[Opening EXTRACTED RECORDS section]

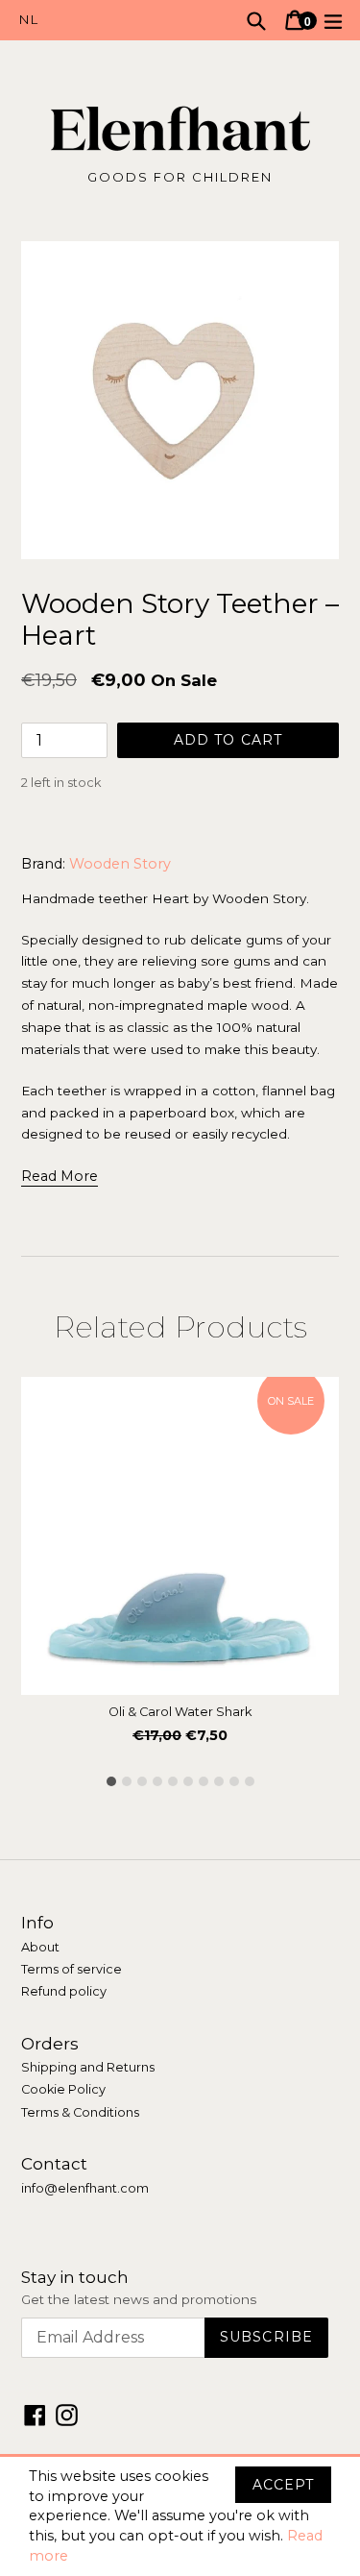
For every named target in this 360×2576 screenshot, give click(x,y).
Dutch (99, 20)
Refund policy (64, 1991)
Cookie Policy (63, 2089)
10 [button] (249, 1781)
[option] (180, 1565)
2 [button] (127, 1781)
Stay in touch (75, 2277)
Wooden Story (120, 863)
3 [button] (142, 1781)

[Closing EXTRACTED RECORDS section]

## TASK STATEMENT:
All of the entries above should be duplicated exactly, except for the pictures.

## EXERCISE OUTPUT:
For every named target in this 360×2576 screenshot, give click(x,y).
Dutch (99, 20)
Refund policy (64, 1991)
Cookie Policy (63, 2089)
10 [button] (249, 1781)
[option] (180, 1565)
2 [button] (127, 1781)
Stay in touch (75, 2277)
Wooden Story (120, 863)
3 [button] (142, 1781)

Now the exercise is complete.